Molecular dynamics simulations of the ionic liquid [EMIM+][TFMSI−] confined inside rutile (110) slit nanopores

Abstract

The structure and dynamics of the ionic liquid (IL) [EMIM(+)][TFMSI(-)] inside a rutile (110) slit nanopore of width H = 5.2 nm at T = 333 K are studied using classical molecular dynamics (MD) simulations. These results are compared against those obtained in our previous study (N. N. Rajput et al., J. Phys. Chem. C, 2012, 116, 5169-5181) for the same IL inside a slit graphitic nanopore of the same width. Electrostatic and dispersion interactions are present between the IL and the rutile walls, whereas only weaker van der Waals interactions are present between the IL and the graphitic walls. Our results suggest that the strength of the interactions between the pore walls and the IL can significantly affect the structure and dynamics of the confined IL. Layering effects were more pronounced for the IL inside a rutile pore as compared to inside a graphitic pore. The ions near the rutile pore walls had a liquid structure that was significantly different from that of the bulk IL; in contrast, the same ions near graphitic pore walls had a liquid structure that was similar to that of the bulk IL. Cations and anions adopted multiple orientations near the rutile walls, which contrast with the parallel orientations that were uniformly observed for the same ions near graphitic walls.
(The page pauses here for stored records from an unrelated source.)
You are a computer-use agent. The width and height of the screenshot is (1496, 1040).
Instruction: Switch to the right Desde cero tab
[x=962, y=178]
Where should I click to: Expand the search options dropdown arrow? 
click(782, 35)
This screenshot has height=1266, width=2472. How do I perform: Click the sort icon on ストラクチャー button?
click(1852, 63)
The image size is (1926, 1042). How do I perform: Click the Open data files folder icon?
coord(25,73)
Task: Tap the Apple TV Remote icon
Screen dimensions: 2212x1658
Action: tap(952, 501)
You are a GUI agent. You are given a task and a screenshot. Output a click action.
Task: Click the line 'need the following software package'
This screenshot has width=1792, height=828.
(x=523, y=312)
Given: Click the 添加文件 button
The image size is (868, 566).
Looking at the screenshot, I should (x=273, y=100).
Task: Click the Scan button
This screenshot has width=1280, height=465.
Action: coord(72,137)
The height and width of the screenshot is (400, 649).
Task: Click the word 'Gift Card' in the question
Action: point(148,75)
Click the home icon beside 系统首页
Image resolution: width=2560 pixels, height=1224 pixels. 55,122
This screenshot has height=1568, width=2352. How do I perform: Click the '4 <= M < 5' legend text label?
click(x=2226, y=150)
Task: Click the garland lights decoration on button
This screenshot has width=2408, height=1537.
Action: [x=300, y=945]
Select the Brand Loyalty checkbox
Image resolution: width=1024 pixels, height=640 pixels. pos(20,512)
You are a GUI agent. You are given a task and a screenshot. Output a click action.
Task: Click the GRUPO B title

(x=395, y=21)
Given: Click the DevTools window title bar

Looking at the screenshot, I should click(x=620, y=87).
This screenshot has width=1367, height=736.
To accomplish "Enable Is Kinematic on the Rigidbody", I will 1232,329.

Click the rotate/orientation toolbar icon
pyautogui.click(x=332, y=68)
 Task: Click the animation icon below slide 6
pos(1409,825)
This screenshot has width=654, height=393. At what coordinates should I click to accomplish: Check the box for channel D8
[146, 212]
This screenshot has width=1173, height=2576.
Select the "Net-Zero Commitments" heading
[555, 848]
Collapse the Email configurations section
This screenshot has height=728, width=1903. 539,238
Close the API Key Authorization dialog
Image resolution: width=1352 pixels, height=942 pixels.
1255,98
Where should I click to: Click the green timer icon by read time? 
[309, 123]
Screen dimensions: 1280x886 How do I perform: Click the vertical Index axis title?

The dynamics of [EMIM(+)][TFMSI(-)] inside a slit rutile pore are significantly slower than those observed inside a slit graphitic pore. Near the rutile walls, the dynamics of the ions were about an order of magnitude slower than those of ions near graphitic walls. The ions in the center of a rutile pore exhibit enhanced mobilities, but still about 2-4 times slower than those observed for ions in the center of a graphitic pore. The effects of variations in the amount of IL on the dynamics were very marked inside a rutile pore, with reductions of up to 4 times in the mobilities of the ions in the different regions of the pore; in contrast, pore loading seems to cause smaller variations in the dynamics of ILs inside a graphitic slit nanopore.